Following a Reviewer referring the matter back to the respondent for further investigation in his decision of 24 February 2005, the respondent sought the opinion of Associate Professor Ed Gane. Dr Gane saw and examined the appellant at the Hepatitis Clinic at Middlemore Hospital and reported to the Medical Misadventure Unit on 17 February 2005, his report stating, inter alia, as follows: 
“There is no doubt that she has primary biliary cirrhosis, although this is at a very early stage. With appropriate therapy (Actigal) she should never progress to cirrhosis or the complications thereof. 
There is clear evidence that she first developed abnormal liver function tests whilst taking Danazol therapy. Certainly this can cause acute hepatitis, but this usually resolves following withdrawal of treatment. It is impossible to prove whether or not this therapy precipitated the onset of primary biliary cirrhosis, which was first diagnosed in this woman in August 2003 following a liver biopsy. Her previous courses of Danazol therapy were between October 1999 and December 2001. The liver function tests in February 1998 were entirely normal, but became abnormal in November 2001. They have only recently normalised since the introduction of Actigal (which improves liver dysfunction no matter what the cause may be). 
In addition, this woman has other auto-immune conditions including limited scleroderma. 
To summarise, certainly her Danazol therapy may have caused abnormal liver function tests between 1999 and 2002 but it is unlikely to cause chronic liver disease or primary biliary cirrhosis or any subsequent auto-immune liver disease. ”
In his attached clinic letter, Professor Gane stated, inter alia, as follows: 
“Charlotte is concerned that her previous Danazol therapy may have resulted in her chronic liver condition, and in her other auto-immune conditions.

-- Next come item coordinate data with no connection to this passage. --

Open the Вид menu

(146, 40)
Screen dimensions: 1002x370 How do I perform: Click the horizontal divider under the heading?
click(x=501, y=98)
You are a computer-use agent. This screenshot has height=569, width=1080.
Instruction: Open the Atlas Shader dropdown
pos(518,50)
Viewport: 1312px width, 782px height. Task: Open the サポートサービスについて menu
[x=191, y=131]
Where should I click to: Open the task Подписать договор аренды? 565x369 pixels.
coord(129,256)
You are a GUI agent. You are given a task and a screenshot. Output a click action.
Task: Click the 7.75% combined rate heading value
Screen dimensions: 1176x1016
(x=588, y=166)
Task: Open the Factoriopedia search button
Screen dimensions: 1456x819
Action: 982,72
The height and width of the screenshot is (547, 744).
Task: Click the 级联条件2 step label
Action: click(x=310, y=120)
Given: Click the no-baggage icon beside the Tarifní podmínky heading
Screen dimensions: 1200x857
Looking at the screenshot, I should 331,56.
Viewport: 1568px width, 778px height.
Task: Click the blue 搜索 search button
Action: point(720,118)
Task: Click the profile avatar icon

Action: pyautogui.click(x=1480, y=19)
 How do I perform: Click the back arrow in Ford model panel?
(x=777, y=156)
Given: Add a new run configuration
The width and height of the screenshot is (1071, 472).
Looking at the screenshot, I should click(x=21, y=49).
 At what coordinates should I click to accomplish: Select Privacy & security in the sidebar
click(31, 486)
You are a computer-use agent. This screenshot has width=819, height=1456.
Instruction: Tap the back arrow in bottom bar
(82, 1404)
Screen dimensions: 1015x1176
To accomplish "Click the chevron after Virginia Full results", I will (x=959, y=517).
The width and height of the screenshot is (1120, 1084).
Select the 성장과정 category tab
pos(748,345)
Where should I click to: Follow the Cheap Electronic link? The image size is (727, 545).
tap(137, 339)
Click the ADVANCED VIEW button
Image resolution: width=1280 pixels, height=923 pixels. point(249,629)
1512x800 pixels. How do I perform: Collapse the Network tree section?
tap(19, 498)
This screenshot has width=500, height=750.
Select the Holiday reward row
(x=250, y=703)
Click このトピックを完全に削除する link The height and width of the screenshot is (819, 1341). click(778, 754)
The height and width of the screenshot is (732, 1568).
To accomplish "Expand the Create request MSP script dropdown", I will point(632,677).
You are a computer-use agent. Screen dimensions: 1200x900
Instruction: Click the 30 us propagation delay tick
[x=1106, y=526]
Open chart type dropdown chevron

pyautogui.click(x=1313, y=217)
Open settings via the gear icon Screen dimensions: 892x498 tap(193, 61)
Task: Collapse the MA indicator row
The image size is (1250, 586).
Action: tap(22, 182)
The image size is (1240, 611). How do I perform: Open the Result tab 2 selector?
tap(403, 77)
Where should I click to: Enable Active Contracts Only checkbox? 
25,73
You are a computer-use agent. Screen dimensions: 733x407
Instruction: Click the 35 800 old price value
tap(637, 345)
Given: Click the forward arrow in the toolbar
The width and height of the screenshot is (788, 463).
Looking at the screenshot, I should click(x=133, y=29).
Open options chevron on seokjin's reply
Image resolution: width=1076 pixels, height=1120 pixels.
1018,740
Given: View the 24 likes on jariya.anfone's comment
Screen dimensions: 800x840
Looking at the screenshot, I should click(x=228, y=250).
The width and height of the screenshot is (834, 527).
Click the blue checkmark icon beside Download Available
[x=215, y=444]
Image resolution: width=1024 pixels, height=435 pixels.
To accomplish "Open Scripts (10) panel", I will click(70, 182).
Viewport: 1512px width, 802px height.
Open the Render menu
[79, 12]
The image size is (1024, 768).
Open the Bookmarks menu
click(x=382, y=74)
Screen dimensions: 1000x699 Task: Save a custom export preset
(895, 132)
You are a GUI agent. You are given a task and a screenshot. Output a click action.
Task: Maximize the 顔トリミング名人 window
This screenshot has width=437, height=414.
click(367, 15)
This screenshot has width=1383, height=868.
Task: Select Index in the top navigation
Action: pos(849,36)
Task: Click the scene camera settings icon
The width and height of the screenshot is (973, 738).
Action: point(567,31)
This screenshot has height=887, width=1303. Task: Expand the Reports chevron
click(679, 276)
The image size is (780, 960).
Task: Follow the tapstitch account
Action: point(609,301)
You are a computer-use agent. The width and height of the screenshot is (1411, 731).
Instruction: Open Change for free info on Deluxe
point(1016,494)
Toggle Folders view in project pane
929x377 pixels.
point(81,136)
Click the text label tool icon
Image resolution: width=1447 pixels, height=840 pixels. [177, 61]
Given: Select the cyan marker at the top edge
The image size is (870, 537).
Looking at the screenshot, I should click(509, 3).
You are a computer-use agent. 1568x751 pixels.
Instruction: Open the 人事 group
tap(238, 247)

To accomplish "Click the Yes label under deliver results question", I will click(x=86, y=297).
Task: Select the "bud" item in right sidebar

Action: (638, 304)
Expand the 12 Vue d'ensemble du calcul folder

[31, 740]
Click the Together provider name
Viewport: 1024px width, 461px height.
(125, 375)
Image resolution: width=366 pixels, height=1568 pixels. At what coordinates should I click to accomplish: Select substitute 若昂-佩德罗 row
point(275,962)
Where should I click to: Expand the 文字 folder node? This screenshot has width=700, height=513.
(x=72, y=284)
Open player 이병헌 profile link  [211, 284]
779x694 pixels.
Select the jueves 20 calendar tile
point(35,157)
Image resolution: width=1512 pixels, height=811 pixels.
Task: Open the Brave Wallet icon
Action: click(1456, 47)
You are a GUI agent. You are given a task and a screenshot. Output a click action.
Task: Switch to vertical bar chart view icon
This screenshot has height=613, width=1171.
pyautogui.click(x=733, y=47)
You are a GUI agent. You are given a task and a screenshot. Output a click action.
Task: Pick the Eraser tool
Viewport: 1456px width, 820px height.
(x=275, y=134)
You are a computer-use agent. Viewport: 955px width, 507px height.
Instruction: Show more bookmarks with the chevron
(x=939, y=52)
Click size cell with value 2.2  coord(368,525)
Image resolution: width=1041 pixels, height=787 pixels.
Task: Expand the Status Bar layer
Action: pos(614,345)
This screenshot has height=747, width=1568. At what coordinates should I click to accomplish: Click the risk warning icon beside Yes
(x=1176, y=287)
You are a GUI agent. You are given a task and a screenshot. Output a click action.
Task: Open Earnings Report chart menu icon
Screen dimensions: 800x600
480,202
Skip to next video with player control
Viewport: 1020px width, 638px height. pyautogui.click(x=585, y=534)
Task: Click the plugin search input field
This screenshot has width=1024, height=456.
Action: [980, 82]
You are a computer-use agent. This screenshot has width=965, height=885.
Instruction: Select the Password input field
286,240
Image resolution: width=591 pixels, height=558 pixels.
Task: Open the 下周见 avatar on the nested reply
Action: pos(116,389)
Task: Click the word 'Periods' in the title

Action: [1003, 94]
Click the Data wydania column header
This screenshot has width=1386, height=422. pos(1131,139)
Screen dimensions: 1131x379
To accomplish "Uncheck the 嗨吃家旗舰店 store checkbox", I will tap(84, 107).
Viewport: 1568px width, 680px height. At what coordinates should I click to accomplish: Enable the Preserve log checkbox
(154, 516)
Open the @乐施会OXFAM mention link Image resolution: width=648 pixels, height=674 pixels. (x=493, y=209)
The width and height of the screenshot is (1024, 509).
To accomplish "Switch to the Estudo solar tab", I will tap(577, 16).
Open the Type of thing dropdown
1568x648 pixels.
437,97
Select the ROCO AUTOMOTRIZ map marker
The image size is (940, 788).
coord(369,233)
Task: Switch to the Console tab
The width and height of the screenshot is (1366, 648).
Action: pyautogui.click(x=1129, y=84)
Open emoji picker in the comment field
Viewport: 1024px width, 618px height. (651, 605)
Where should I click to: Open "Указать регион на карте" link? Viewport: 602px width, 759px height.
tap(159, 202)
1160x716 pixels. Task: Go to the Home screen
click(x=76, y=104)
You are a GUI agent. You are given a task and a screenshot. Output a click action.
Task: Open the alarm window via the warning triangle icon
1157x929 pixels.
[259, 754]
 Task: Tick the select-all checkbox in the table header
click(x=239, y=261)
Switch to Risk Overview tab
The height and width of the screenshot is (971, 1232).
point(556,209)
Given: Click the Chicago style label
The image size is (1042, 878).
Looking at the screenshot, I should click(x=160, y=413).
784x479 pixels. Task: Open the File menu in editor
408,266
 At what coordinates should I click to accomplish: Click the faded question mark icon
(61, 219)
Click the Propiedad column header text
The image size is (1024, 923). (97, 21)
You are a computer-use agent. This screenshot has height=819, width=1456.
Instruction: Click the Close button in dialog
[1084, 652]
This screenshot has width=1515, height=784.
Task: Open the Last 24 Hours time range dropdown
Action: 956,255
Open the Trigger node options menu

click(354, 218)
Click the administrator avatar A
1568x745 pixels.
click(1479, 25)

Although Danazol can certainly cause liver dysfunction during treatment, it seems unlikely that this would precipitate the onset of primary biliary cirrhosis or other auto-immune conditions. ”
The next specialist requested to provide an independent medical opinion was Professor Carl Burgess. In addition to the passages from his report earlier quoted, he was posed two questions and his answers to same are as follows: 
Has a physical injury occurred as a result of treatment? 
This patient has developed abnormal liver function tests. Whether they relate to danazol or to the biliary cirrhosis is difficult to ascertain. It is highly likely that if they were due to danazol then they would have got better with withdrawal of the drug. There is no reference in the literature to danazol itself causing primary biliary cirrhosis. The biopsy would suggest that this is the most likely diagnosis. However, I was impressed by the fact that the liver function tests were worse in 2001 than they were in 2003 and I would think that it was likely that danazol did play a role in the initial abnormal liver function tests, but I do not believe that it is a cause of primary biliary cirrhosis. 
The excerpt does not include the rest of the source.